ILO: Indians can slip deeper into poverty due to Covid-19

ILO: Indians can slip deeper into poverty due to Covid-19

Relevance: Sociology: Challenges of Social Transformation:(a) Crisis of development: displacement, environmental problems and sustainability. (b) Poverty, deprivation and inequalities.  & G.S paper I: Society and social issues; & G.S paper III: Indian Economy

CONTEXT

Around 400 million Indians are at a risk of slipping into poverty due to a “stringent” nationwide lockdown implemented to control coronavirus, International Labour Organisation (ILO) said in a recently released report.

ILO in its report on ‘COVID-19 and the world of work In India, Nigeria and Brazil, stated that, the number of workers in the informal economy affected by the lockdown and other containment measures is substantial. In India, with a share of almost 90 per cent of people working in the informal economy, about 400 million workers are at risk of falling deeper into poverty during the crisis.

It noted that India’s current lockdown measures were at the high end of an index produced by the University of Oxford, known as COVID-10 Government Response Stringency Index, which has impacted informal sector workers “significantly, forcing many of them to return to rural areas.”

In fact, using the University of Oxford’s index, the ILO plotted a chart to show how India has put more informal workers under lockdown than its neighbour Pakistan and other countries such as Brazil and China.

ILO noted that lockdowns and related business disruptions have had sudden and drastic impacts on workers and enterprises.
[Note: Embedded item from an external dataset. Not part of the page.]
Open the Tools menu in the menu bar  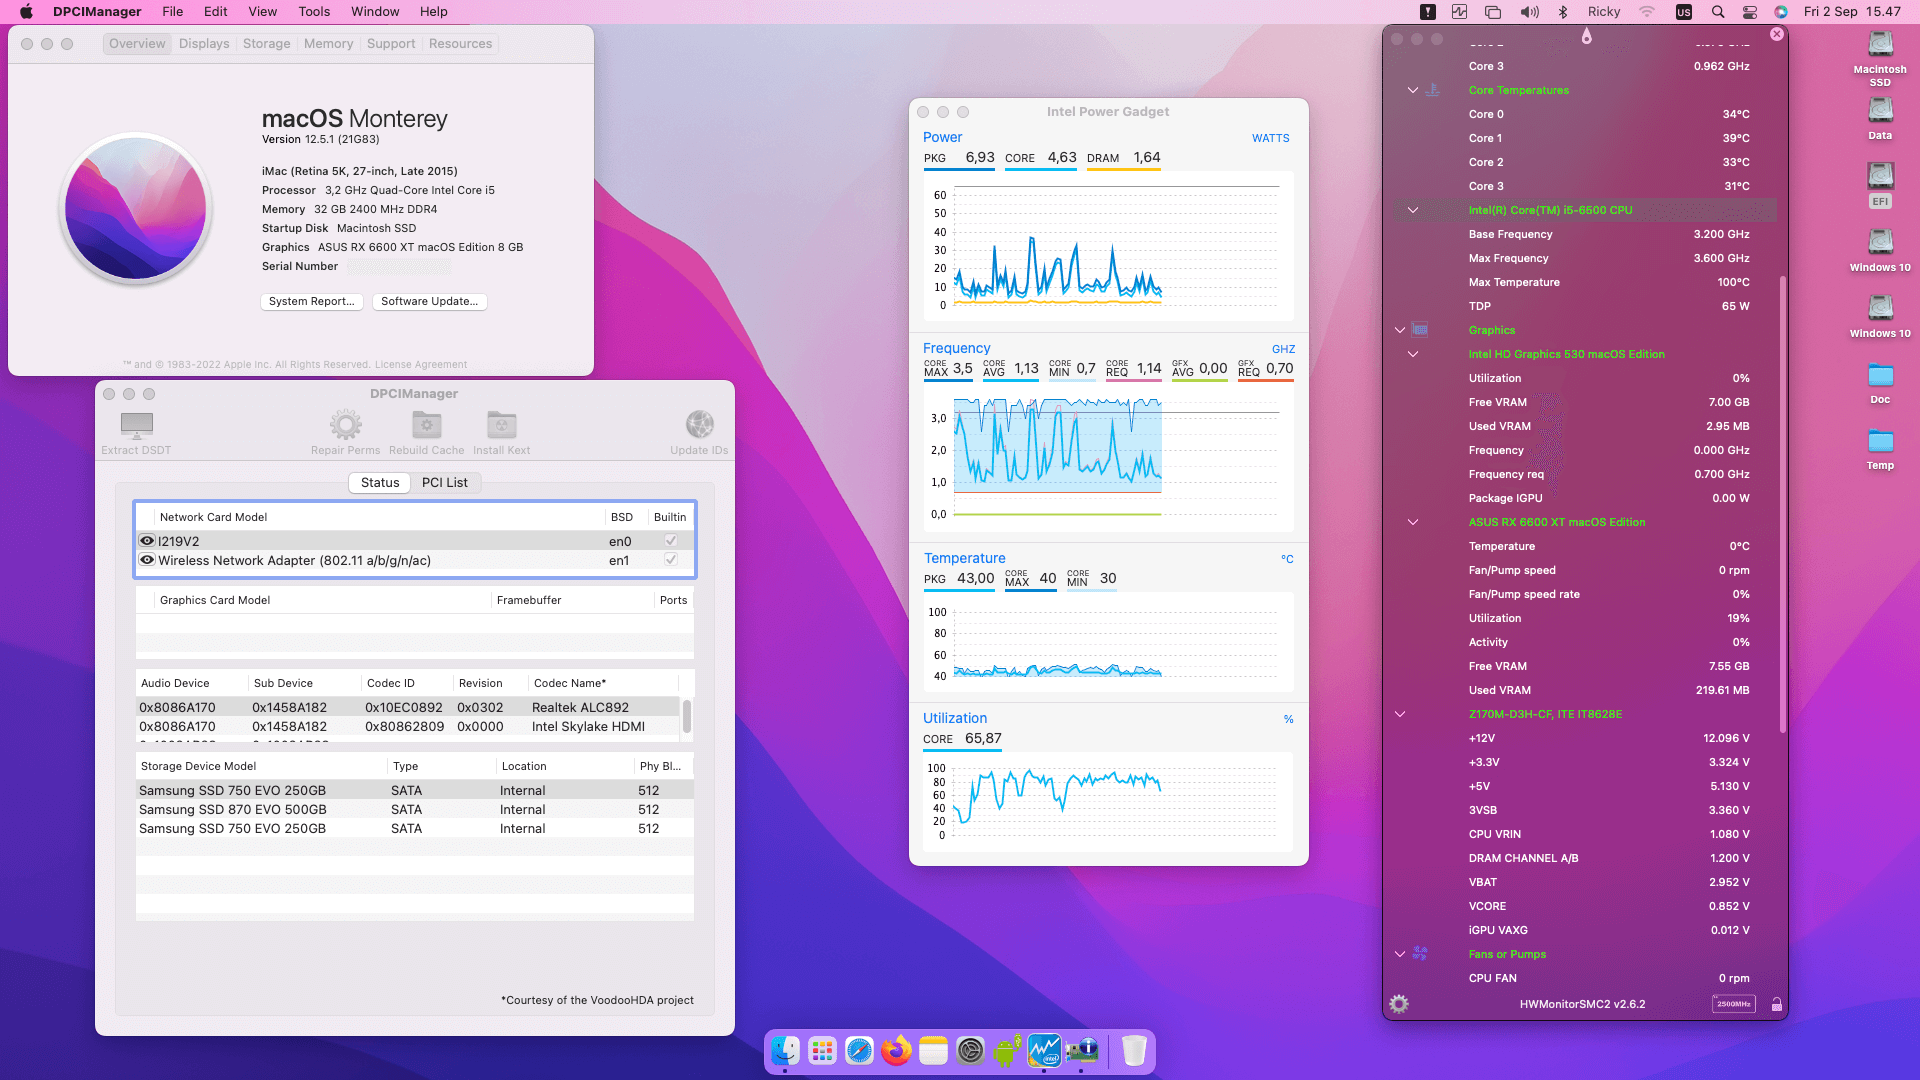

ILO estimates show that workplace closures have increased so rapidly in recent weeks that 81 per cent of the global workforce lives in countries with mandatory or recommended closures.

The ILO estimates that the pandemic is expected to take away 195 million full-time jobs across the world. It said the employment losses are rising rapidly across the globe and described it as “the most severe crisis since the Second World War.”

The sectors considered at high risk of disruption, according to the ILO, are accommodation and food service activities; manufacturing; real estate, business and administrative activities; and wholesale and retail trade, repair of motor vehicles and motorcycles.